Wednesday, September 6, 2017

Spectrum Supply is About to Grow by Orders of Magnitude

It sometimes is difficult to comprehend just how much mobile spectrum (capacity) supply will change as millimeter wave assets are made available and small cell architectures are deployed. Historically, both smaller cell sizes and additional spectrum have been the principal ways mobile operators have added spectrum.

In addition to those tools, aggregation of licensed and unlicensed spectrum, plus huge amounts of new spectrum, are going to upend business models.

Consider that, in the U.S. market, the Federal Communications is releasing 11 GHz of new spectrum for mobile communications, with a total of possibly 24 GHz of new millimeter assets.

By way of contrast, licensed U.S. mobile spectrum amounts to 587 MHz, total, for the top four U.S. mobile firms.

So, in the near term, about 19 times more spectrum is going to be released, than is now in service industrywide. Longer term, as much as 41 times more spectrum could be available.







But that is just the physical spectrum. Higher-frequencies are capable of higher bandwidth. Data throughput at millimeter frequencies is between an order of magnitude to two or more orders of magnitude greater than mobile throughput at UHF frequencies below 1 GHz.

The reason is that frequency is directly related to the number of potential symbol representations.
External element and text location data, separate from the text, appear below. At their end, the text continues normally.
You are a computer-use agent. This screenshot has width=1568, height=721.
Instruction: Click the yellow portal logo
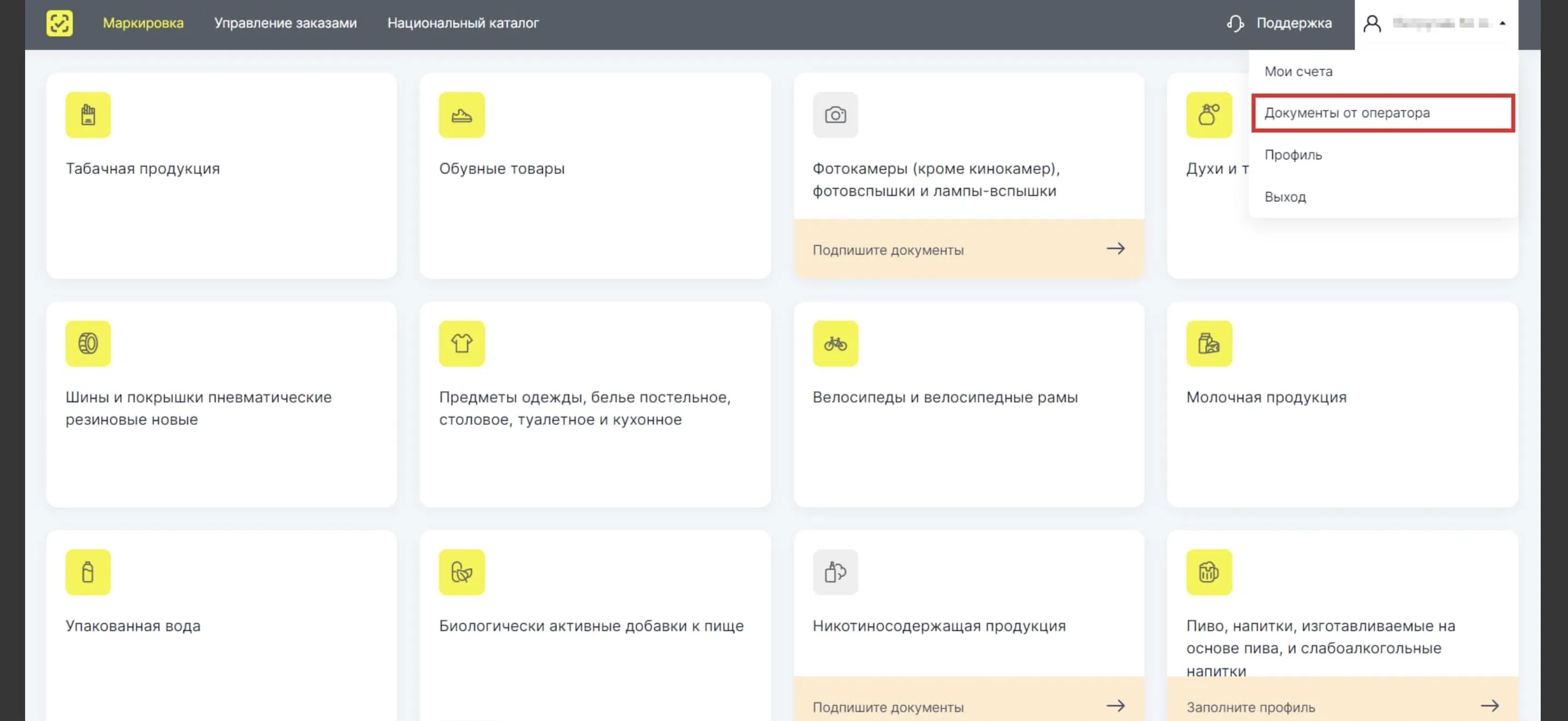[59, 23]
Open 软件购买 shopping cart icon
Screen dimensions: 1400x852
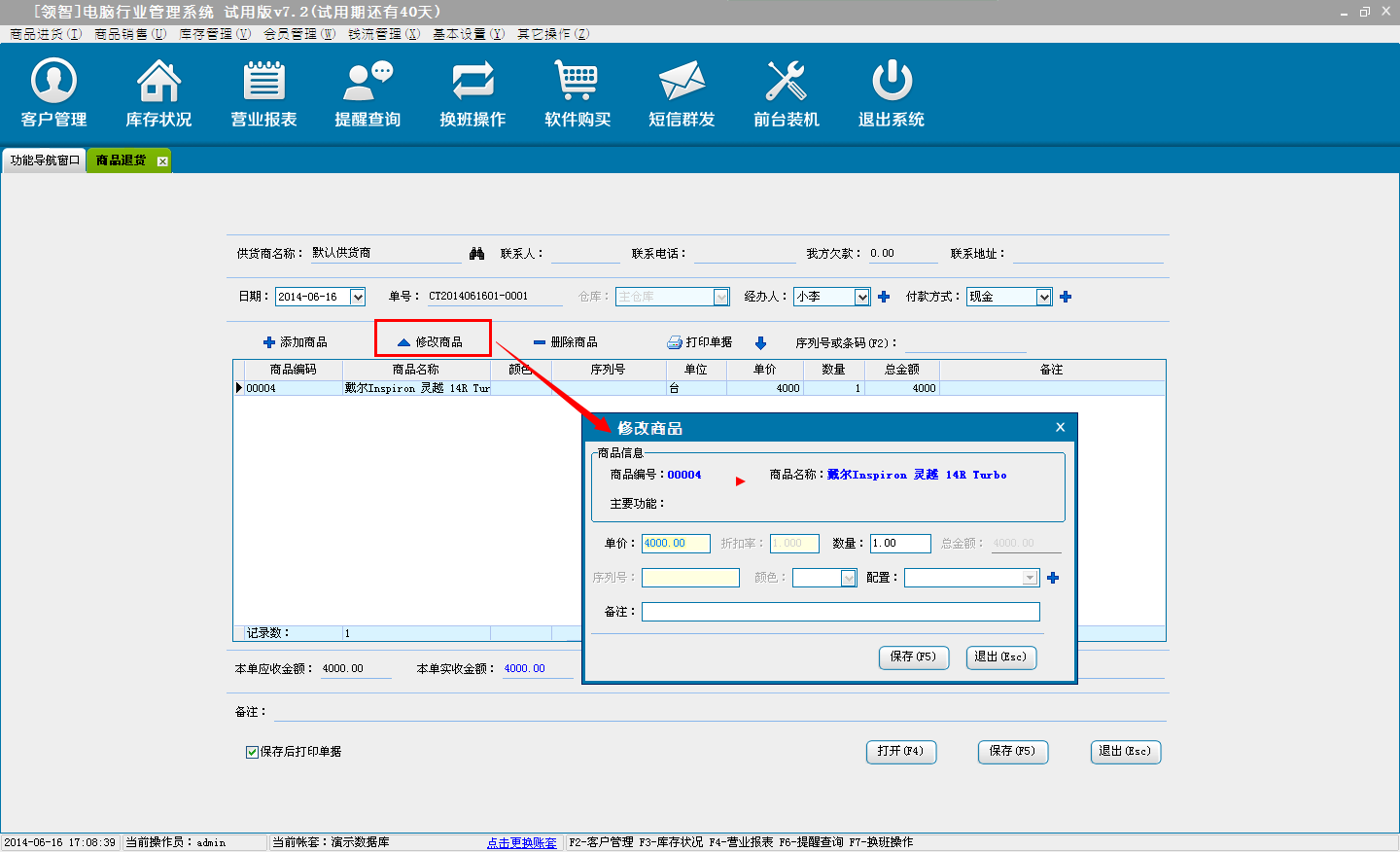click(578, 82)
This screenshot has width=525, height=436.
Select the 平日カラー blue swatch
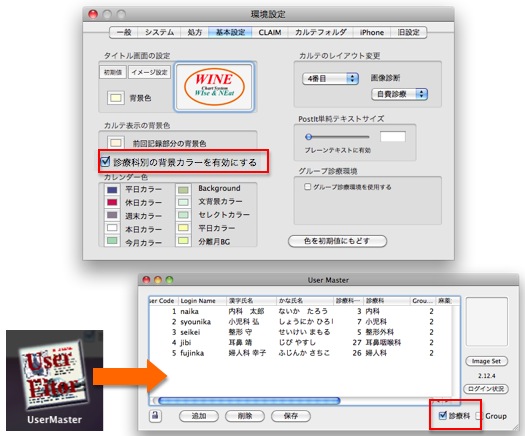[112, 190]
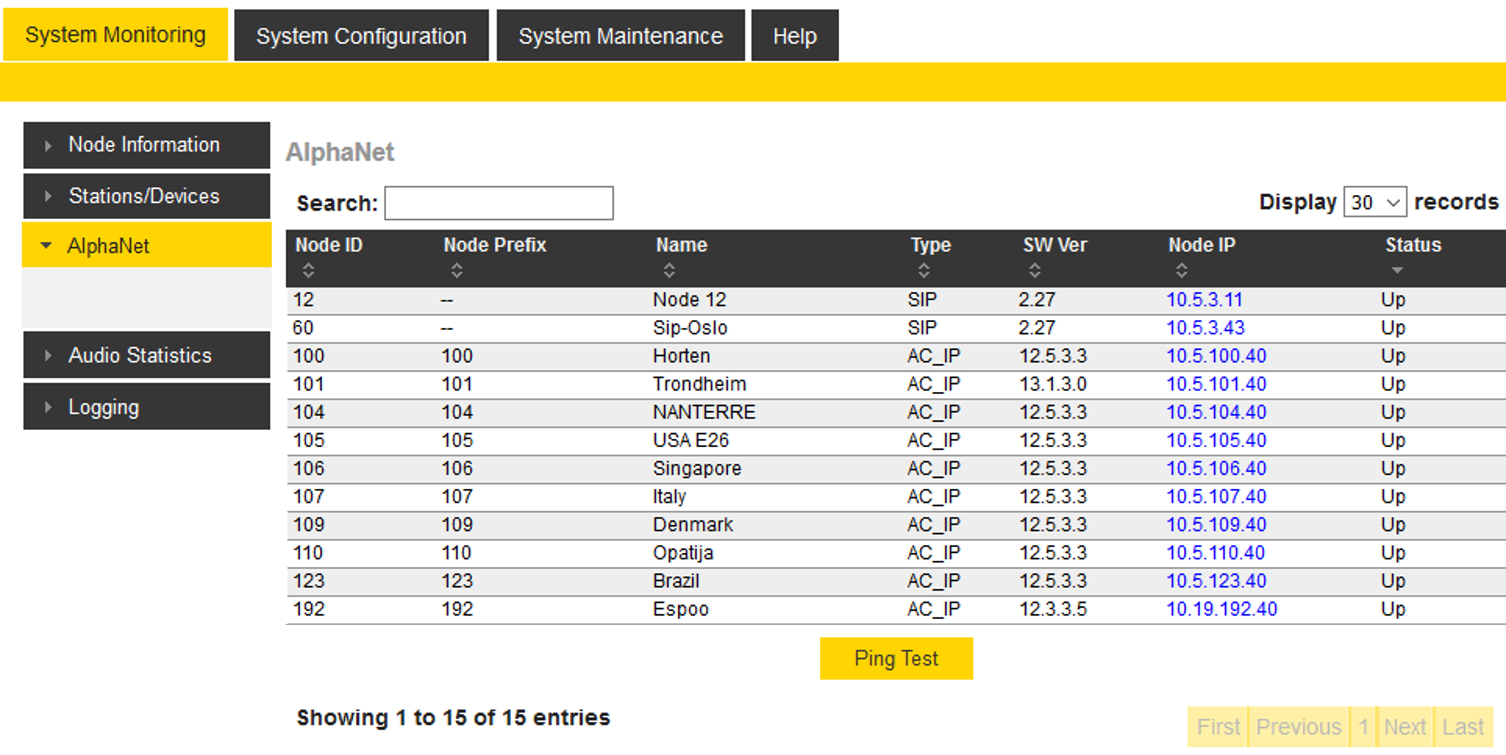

In other words, the ability to modulate bits (ones and zeros), in a physical sense, hinges on the number of times per second a waveform crosses the zero point, with the “high state” representing a “one,” for example, and the “low state” representing a “zero.”

Higher-order modulation is possible, but still is based on the physical number of waveform oscillations per second.

In principle, the more oscillations in any unit of time, the greater the number of symbols that can be coded in any single unit of time.



The point is that all our current business model assumptions will change dramatically. “Who” can use spectrum; what spectrum costs; how networks are built; where facilities are located; when infrastructure has to be deployed, by whom, will change.

In the future, especially with the ability to use protocols completely in unlicensed spectrum, the greater amount of unlicensed and shared spectrum, ownership of licensed spectrum will not provide the “moat” preventing market entry by new access providers.

The cost of licensed spectrum also should fall, with greater supply.  And, to an extent not yet seen, application and product suppliers, plus competitive access suppliers, will be able to build and operate their own networks.